EXCERPT TO READ:
***
There now exist numerous treatment options for multiple myeloma but how best to sequence them is still under study
Recent years have brought a growing and potentially-bewildering set of treatment options for multiple myeloma, noted experts at the 58th American Society of Hematology (ASH) Annual Meeting in San Diego, at a panel held Sunday, December 4.
Oral proteasome inhibitors, new IMiD immunomodulators, kinase inhibitors, monoclonal antibodies, and immunotherapies like chimeric antigen receptor (CAR) T-cell therapies and PD-1 immune checkpoint blockade are just a few of the newer categories of myeloma treatments. Recent FDA approvals for myeloma treatments include thalidomide, lenalidomide, melphalan, daratumumab, elotuzumab, and ixazomib.
Those advances have come alongside new tools for monitoring disease progression and treatment response, noted Noopur Raje, MD, of Massachusetts General Hospital Cancer Center in Boston.
“What’s happened with all of the new treatments we have is the addition of better imaging modalities and better genetics tools as well as disease monitoring,” Raje said. “We have all these different pieces of the jigsaw puzzle. Can we figure out the best way to put this puzzle together?”
Supportive care with bone-targeting agents and other medications is another piece of the puzzle that is “important from the get-go,” Raje noted. Prophylactic treatment should be undertaken to protect patients against thrombosis and infection, for example.
The immunomodulatory drugs thalidomide and lenalidomide are becoming the “backbone” of contemporary myeloma care, Raje noted. Particularly with younger patients, “continuous improvement” is seen in response to combinations of newer agents, she said.
“We are seeing close to a 100% response rate,” she said. “Combinations will allow us to improve responses and cure an even higher fraction of patients.
***
RECORD SET:
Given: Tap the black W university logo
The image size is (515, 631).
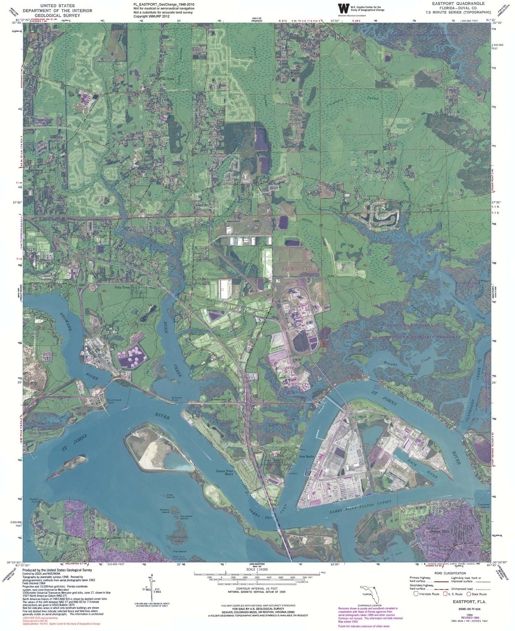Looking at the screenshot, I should (344, 9).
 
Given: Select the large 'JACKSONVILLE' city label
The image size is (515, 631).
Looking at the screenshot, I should (301, 268).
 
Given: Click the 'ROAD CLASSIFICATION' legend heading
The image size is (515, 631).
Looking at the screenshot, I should (450, 573).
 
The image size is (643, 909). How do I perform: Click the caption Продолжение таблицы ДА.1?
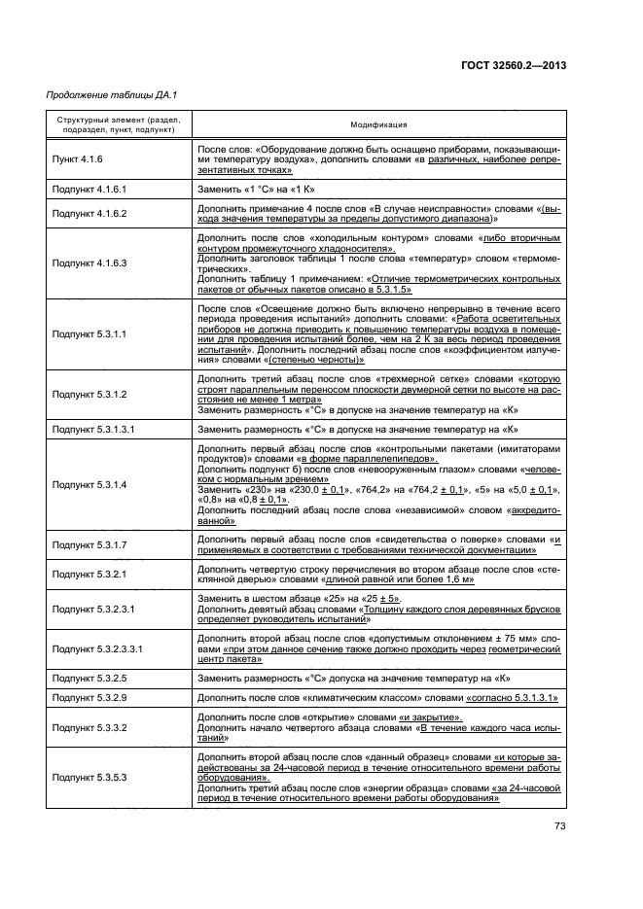[112, 94]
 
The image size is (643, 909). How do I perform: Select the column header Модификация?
[378, 125]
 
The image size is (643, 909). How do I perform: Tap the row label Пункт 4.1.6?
[77, 158]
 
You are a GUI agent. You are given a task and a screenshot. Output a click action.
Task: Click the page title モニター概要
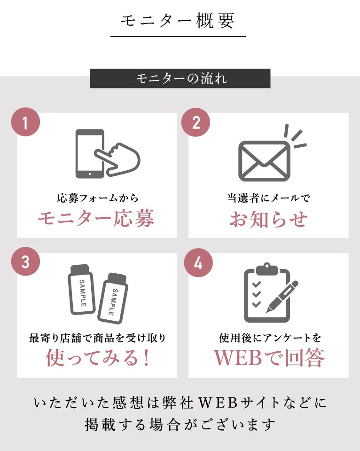pos(177,21)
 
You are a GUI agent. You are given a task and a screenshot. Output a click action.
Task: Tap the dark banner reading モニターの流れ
pos(180,78)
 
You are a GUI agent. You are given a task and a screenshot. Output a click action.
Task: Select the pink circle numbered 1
pos(25,122)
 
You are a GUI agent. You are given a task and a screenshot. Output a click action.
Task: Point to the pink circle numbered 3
pos(25,261)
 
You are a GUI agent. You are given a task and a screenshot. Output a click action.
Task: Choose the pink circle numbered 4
pos(198,262)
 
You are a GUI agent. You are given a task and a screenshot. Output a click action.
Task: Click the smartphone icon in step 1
pos(89,154)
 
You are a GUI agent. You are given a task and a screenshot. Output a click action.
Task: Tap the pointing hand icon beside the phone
pos(118,160)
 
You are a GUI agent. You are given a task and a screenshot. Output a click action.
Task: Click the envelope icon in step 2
pos(264,161)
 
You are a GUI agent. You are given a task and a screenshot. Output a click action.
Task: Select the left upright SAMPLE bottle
pos(81,290)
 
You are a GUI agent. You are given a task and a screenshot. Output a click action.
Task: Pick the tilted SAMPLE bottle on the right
pos(113,298)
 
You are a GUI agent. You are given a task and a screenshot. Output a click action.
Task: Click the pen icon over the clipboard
pos(282,296)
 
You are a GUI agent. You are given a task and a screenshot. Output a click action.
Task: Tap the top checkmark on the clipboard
pos(256,284)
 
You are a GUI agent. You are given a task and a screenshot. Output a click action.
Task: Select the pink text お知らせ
pos(268,219)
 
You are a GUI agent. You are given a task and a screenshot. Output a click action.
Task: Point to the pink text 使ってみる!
pos(98,357)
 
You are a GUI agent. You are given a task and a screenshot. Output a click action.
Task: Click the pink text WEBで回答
pos(269,357)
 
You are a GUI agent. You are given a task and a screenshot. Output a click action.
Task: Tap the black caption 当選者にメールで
pos(268,198)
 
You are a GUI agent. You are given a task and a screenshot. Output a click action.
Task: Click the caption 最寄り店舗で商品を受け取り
pos(97,338)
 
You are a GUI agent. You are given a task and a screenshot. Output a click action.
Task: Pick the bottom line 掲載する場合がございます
pos(180,425)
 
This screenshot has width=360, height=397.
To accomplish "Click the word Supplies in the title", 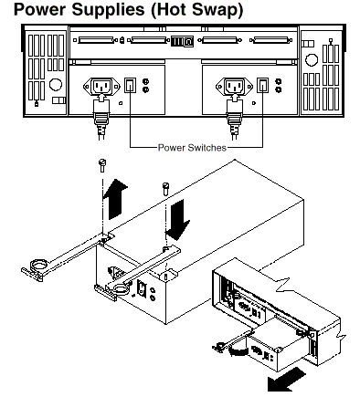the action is (108, 11).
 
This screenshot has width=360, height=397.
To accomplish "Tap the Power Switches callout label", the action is (192, 148).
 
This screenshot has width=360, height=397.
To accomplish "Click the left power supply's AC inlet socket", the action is (101, 86).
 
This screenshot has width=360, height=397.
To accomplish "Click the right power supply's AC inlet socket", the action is (234, 86).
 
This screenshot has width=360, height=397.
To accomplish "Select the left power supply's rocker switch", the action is (130, 85).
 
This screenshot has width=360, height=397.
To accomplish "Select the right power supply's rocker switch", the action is (263, 85).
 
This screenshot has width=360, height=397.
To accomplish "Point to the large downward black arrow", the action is (178, 219).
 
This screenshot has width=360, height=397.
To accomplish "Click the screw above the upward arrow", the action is (102, 165).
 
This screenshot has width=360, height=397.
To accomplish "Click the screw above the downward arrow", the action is (165, 189).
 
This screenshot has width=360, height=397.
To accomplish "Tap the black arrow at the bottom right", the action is (286, 380).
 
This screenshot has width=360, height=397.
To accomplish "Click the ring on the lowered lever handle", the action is (121, 287).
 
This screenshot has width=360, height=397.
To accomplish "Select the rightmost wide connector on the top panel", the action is (270, 40).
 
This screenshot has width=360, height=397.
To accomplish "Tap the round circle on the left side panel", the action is (56, 84).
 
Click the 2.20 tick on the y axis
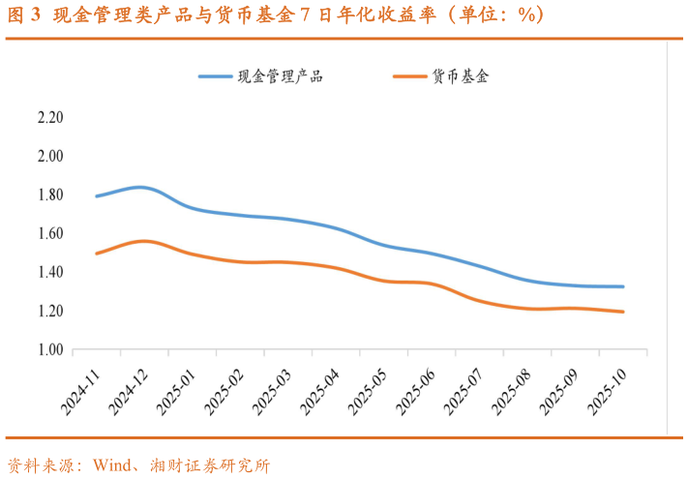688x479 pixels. point(49,118)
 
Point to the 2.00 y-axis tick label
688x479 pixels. point(49,157)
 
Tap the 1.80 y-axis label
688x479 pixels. point(49,195)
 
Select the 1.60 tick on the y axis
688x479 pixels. point(49,234)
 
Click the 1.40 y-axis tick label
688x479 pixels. point(49,273)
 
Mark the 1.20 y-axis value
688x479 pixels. point(49,312)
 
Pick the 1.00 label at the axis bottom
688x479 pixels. point(49,350)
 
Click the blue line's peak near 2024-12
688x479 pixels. point(140,187)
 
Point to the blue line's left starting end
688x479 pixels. point(97,196)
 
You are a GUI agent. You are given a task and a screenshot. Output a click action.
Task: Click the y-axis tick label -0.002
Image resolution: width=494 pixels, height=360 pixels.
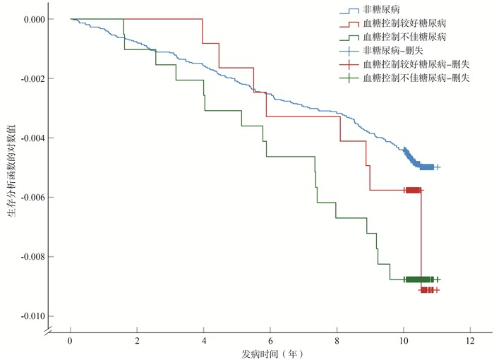pos(25,78)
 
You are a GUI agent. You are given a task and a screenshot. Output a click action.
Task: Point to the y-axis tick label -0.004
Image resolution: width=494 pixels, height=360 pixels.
pos(25,138)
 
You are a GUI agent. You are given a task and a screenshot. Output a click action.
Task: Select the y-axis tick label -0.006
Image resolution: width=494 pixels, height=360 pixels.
pos(25,197)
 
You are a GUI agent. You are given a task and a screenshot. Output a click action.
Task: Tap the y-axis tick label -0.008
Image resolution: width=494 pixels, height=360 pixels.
pos(25,256)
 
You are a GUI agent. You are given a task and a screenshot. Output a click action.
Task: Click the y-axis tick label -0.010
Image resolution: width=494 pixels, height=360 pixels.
pos(25,316)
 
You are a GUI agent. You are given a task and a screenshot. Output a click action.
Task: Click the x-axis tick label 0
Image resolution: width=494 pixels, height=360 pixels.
pos(71,341)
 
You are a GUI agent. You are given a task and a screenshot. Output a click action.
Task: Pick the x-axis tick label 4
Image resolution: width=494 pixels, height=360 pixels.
pos(204,341)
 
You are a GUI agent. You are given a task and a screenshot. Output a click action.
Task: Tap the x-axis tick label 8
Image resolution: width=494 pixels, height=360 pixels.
pos(337,341)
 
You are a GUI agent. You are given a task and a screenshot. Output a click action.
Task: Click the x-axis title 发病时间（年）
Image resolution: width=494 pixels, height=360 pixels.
pos(270,352)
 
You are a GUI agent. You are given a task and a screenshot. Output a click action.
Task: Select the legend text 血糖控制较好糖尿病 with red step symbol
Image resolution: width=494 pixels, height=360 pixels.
pos(404,23)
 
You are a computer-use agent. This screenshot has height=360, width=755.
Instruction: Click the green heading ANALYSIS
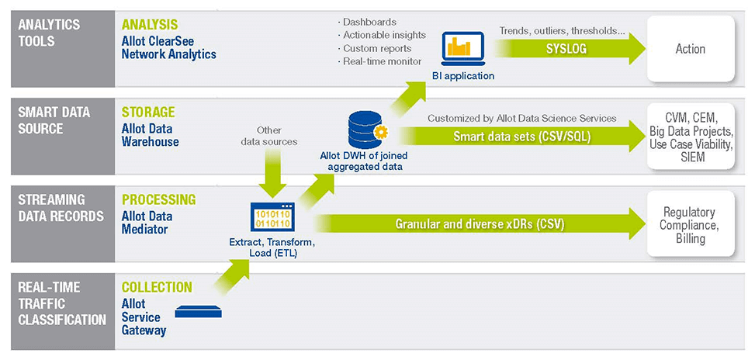pos(150,25)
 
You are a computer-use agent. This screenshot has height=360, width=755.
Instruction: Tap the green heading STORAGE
pos(148,112)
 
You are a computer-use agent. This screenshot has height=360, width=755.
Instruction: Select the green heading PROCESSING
pos(159,200)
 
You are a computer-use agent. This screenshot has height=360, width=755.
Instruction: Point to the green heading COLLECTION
pos(157,287)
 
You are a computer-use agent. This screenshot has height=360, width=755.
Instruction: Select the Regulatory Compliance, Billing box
pos(689,226)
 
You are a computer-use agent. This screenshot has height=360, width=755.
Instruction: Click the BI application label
pos(463,76)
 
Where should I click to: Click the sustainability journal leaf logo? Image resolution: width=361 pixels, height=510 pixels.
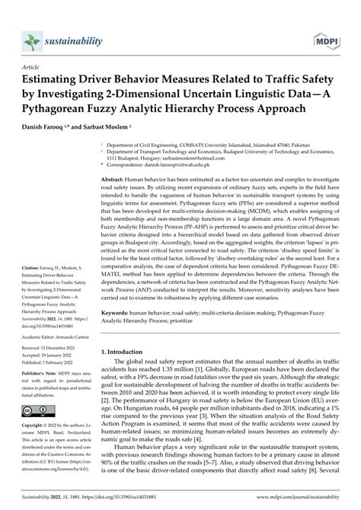tap(30, 18)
***
EXERCISE INSTRUCTIONS:
1. In the myeloma article, reproduce the stretch from "Supportive care with" through "agents, she said.", swapping "thrombosis" for "embolism".
2. Decide whether each statement agrees with the myeloma article, answering yes or no and quoting the words that settle it: (a) The panel took place on Sunday, December 4. (b) Raje said supportive care can wait until later in treatment. (c) Raje works at a cancer center in San Diego.

PER-TASK OUTPUTS:
1.
Supportive care with bone-targeting agents and other medications is another piece of the puzzle that is “important from the get-go,” Raje noted. Prophylactic treatment should be undertaken to protect patients against embolism and infection, for example.
The immunomodulatory drugs thalidomide and lenalidomide are becoming the “backbone” of contemporary myeloma care, Raje noted. Particularly with younger patients, “continuous improvement” is seen in response to combinations of newer agents, she said.

2.
(a) Yes: "at a panel held Sunday, December 4."
(b) No: "important from the get-go."
(c) No: "of Massachusetts General Hospital Cancer Center in Boston."